> [Assignment] Every line from the line containing "Identify the click" through the final line of the data is to be printed exactly; no other line is to appear.

> [Input records]

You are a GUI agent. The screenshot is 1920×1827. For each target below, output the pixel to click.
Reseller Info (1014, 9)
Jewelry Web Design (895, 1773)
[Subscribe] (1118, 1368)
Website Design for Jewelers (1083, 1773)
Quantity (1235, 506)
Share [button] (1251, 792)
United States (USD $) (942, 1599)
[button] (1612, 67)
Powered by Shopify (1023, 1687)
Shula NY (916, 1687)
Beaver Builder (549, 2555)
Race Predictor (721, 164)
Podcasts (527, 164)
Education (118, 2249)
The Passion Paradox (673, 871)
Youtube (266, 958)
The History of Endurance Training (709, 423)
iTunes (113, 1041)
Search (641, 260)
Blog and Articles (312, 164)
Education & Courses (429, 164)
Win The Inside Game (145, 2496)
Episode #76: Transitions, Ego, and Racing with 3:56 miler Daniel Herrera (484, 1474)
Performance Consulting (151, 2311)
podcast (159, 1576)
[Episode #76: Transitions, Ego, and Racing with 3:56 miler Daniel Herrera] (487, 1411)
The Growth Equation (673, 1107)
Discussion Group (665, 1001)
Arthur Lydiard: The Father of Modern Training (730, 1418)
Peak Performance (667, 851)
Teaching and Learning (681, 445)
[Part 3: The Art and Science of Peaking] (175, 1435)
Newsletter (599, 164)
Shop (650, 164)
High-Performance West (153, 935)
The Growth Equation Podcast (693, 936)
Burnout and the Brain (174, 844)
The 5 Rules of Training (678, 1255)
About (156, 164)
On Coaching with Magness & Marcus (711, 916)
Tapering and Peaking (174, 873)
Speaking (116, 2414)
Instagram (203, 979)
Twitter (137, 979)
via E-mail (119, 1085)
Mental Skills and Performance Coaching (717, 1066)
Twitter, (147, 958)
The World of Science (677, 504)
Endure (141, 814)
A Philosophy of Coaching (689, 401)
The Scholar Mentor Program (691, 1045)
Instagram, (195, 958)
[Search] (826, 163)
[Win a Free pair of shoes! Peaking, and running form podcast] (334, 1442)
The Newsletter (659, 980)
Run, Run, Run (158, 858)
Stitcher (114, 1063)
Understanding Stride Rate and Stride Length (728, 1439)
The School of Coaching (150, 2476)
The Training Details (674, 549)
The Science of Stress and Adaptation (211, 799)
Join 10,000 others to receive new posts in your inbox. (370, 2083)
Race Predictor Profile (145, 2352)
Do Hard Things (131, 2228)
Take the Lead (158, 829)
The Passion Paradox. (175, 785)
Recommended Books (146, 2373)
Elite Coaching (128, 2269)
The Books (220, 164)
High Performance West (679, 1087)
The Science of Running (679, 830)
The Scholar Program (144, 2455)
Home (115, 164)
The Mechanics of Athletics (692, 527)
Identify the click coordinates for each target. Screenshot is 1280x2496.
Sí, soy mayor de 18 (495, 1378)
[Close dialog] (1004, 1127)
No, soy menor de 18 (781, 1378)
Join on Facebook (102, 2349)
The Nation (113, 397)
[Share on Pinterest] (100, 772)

> [Expected answer]
Identify the click coordinates for each target. Screenshot is 1280x2496.
Sí, soy mayor de 18 (495, 1378)
[Close dialog] (1004, 1127)
No, soy menor de 18 (781, 1378)
Join on Facebook (102, 2349)
The Nation (113, 397)
[Share on Pinterest] (100, 772)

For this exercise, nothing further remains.